Este artigo estabelece que o testamento é um acto fundamentalmente pessoal. Quem faz o testamento (testador) não pode delegar a outrem a decisão de quem herda, quem recebe legados específicos, ou o que cada um recebe. Ninguém pode fazer o testamento em seu lugar nem deixar que a vontade do testador fique dependente de escolhas de terceiros. Existem duas excepções: o testador pode permitir que outrem distribua a herança quando nomeie um grupo genérico de pessoas (como «os meus sobrinhos»), e pode deixar que alguém escolha qual dos herdeiros pré-determinados recebe um legado específico. Se a pessoa designada para fazer estas tarefas não as cumprir, o tribunal pode intervir, quer atribuindo a distribuição a alguém que ele nomeie, quer distribuindo o legado em partes iguais entre os elegíveis.

Quando se aplica — exemplos práticos

Testador não pode delegar a decisão de herança

Carlos faz testamento dizendo que quer «deixar a herança a quem meu amigo João achar que merece». Isto é inválido porque viola o carácter pessoal do testamento. Carlos é obrigado a decidir pessoalmente quem herda. Pode nomear João como executor testamentário para outras tarefas, mas não para escolher os herdeiros.

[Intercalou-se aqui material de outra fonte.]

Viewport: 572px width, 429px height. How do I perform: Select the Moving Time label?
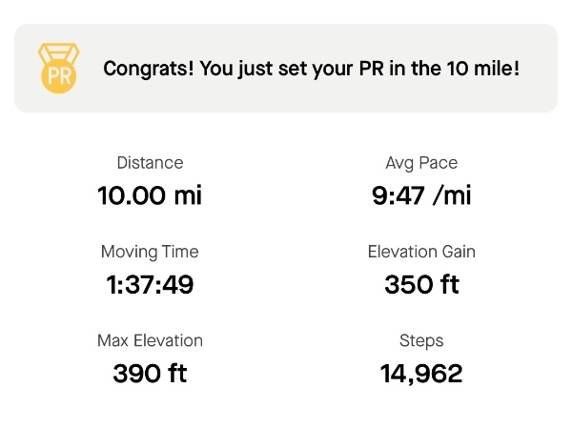tap(150, 252)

Excepção: distribuição entre grupo genérico

Maria institui herdeiros «todos os meus filhos em partes iguais» mas encarrega a sua irmã de repartir os bens entre eles. Isto é permitido porque o grupo de herdeiros já está definido; apenas a distribuição física é delegada. Se a irmã não cumprir, o tribunal pode intervir.

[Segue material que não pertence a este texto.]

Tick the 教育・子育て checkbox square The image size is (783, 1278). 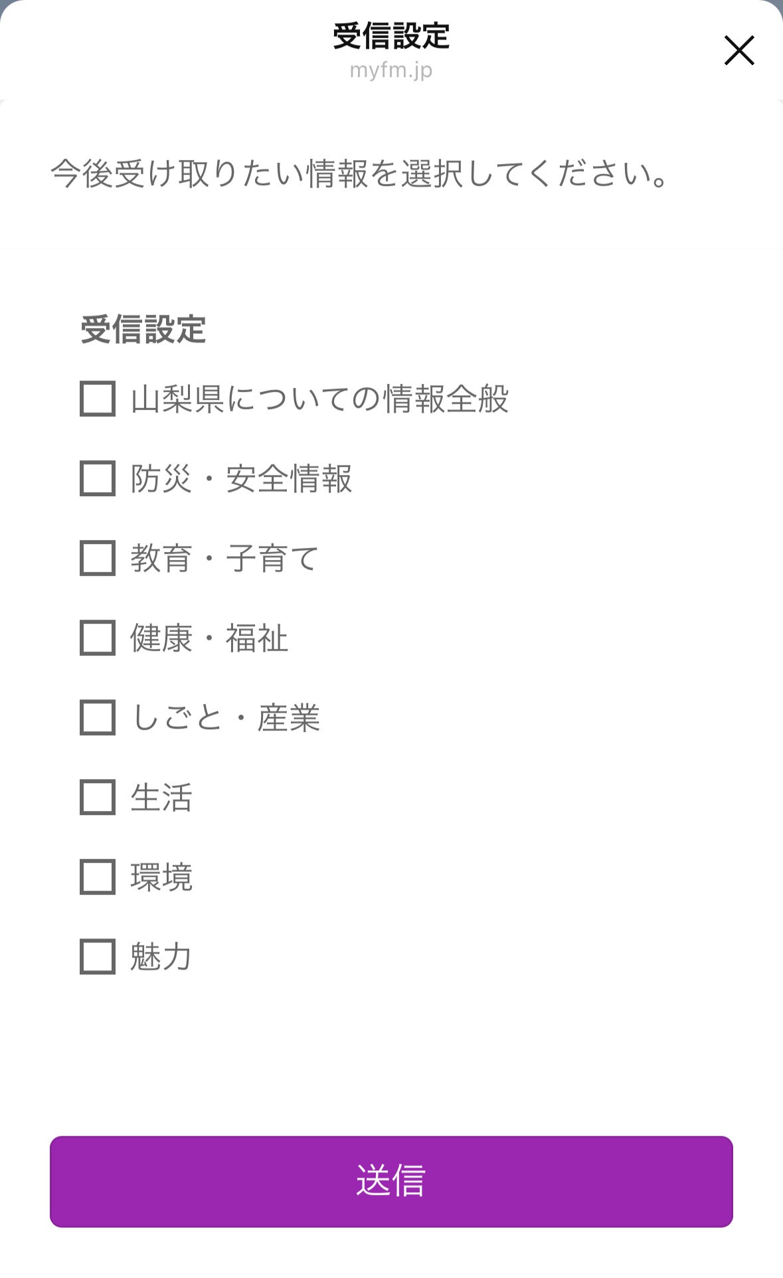coord(98,558)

Excepção: escolha de legatário entre pré-determinados

João deixa no testamento 10 mil euros «para um dos meus três netos, à escolha de meu filho Pedro». Pedro pode depois decidir qual neto recebe o legado, porque o grupo de possíveis beneficiários foi claramente indicado no testamento.

Texto oficial

Ver no PGDL ↗
1. O testamento é acto pessoal, insusceptível de ser feito por meio de representante ou de ficar dependente do arbítrio de outrem, quer pelo que toca à instituição de herdeiros ou nomeação de legatários, quer pelo que respeita ao objecto da herança ou do legado, quer pelo que pertence ao cumprimento ou não cumprimento das suas disposições. 2. O testador pode, todavia, cometer a terceiro: a) A repartição da herança ou do legado, quando institua ou nomeie uma generalidade de pessoas; b) A nomeação do legatário de entre pessoas por aquele determinadas. 3. Nos casos previstos no número antecedente, qualquer interessado tem a faculdade de requerer ao tribunal a fixação de um prazo para a repartição da herança ou do legado ou nomeação do legatário, sob a cominação, no primeiro caso, de a repartição pertencer à pessoa designada para o efeito pelo tribunal e, no segundo, de a distribuição do legado ser feita por igual pelas pessoas que o testador tenha determinado.